Re: [tip:x86/platform] x86/hyper-v: Use hypercall for remote TLB flush
From: Vitaly Kuznetsov
Date: Thu Aug 17 2017 - 03:58:34 EST
Boris Ostrovsky <boris.ostrovsky@xxxxxxxxxx> writes:
> On 08/16/2017 12:42 PM, Vitaly Kuznetsov wrote:
>> Vitaly Kuznetsov <vkuznets@xxxxxxxxxx> writes:
>>
>>> In case we decide to go HAVE_RCU_TABLE_FREE for all PARAVIRT-enabled
>>> kernels (as it seems to be the easiest/fastest way to fix Xen PV) - what
>>> do you think about the required testing?
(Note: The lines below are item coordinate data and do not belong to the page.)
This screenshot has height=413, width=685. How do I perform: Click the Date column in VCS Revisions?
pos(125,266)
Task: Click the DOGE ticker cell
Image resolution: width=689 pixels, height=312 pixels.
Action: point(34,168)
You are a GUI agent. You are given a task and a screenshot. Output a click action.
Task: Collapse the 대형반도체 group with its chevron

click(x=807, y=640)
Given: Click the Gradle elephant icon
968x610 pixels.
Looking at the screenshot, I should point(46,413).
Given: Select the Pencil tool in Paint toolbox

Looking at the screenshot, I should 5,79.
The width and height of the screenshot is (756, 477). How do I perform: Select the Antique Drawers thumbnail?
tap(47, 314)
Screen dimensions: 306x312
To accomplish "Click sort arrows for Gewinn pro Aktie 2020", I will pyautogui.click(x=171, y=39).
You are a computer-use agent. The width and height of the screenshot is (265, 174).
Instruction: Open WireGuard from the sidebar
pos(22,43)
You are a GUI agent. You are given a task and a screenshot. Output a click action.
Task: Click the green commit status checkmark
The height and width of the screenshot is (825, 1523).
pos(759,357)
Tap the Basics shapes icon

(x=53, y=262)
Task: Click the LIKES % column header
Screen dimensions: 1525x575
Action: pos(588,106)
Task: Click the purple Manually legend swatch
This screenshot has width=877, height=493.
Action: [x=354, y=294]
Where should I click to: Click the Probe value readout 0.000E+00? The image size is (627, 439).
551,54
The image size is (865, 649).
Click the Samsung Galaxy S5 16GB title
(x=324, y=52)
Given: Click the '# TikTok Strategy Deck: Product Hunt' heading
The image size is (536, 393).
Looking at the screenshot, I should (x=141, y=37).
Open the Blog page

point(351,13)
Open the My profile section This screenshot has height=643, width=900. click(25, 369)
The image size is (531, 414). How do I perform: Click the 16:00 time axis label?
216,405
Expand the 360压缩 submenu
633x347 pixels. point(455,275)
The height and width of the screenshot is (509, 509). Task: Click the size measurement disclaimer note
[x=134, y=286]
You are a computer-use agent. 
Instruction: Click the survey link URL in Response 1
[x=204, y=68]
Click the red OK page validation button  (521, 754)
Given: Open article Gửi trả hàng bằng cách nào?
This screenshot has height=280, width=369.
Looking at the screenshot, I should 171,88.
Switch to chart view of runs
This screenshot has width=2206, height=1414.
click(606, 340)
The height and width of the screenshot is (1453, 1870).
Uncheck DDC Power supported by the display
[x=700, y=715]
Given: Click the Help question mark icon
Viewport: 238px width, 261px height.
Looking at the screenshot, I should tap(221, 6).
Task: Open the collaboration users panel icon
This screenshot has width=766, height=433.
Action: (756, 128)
Any suggestion for a
>>> specifically crafted micro benchmark in addition to standard
>>> ebizzy/kernbench/...?
>> In the meantime I tested HAVE_RCU_TABLE_FREE with kernbench (enablement
>> patch I used is attached; I know that it breaks other architectures) on
>> bare metal with PARAVIRT enabled in config. The results are:
>>
>>...
>>
>> As you can see, there's no notable difference. I'll think of a
>> microbenchmark though.
>
> FWIW, I was about to send a very similar patch (but with only Xen-PV
> enabling RCU-based free by default) and saw similar results with
> kernbench, both Xen PV and baremetal.
>
Thanks for the confirmation,
I'd go with enabling it for PARAVIRT as we will need it for Hyper-V too.
<snip>
>>
>> #if CONFIG_PGTABLE_LEVELS > 4
>> void ___p4d_free_tlb(struct mmu_gather *tlb, p4d_t *p4d)
>> {
>> paravirt_release_p4d(__pa(p4d) >> PAGE_SHIFT);
>> +#ifdef CONFIG_HAVE_RCU_TABLE_FREE
>> + tlb_remove_table(tlb, virt_to_page(p4d));
>> +#else
>> tlb_remove_page(tlb, virt_to_page(p4d));
>> +#endif
>
> This can probably be factored out.
>
>> }
>> #endif /* CONFIG_PGTABLE_LEVELS > 4 */
>> #endif /* CONFIG_PGTABLE_LEVELS > 3 */
>> diff --git a/mm/memory.c b/mm/memory.c
>> index e158f7ac6730..18d6671b6ae2 100644
>> --- a/mm/memory.c
>> +++ b/mm/memory.c
>> @@ -329,6 +329,11 @@ bool __tlb_remove_page_size(struct mmu_gather *tlb, struct page *page, int page_
>> * See the comment near struct mmu_table_batch.
>> */
>>
>> +static void __tlb_remove_table(void *table)
>> +{
>> + free_page_and_swap_cache(table);
>> +}
>> +
>
> This needs to be a per-arch routine (e.g. see arch/arm64/include/asm/tlb.h).
>
Yea, this was a quick-and-dirty x86-only patch.
--
Vitaly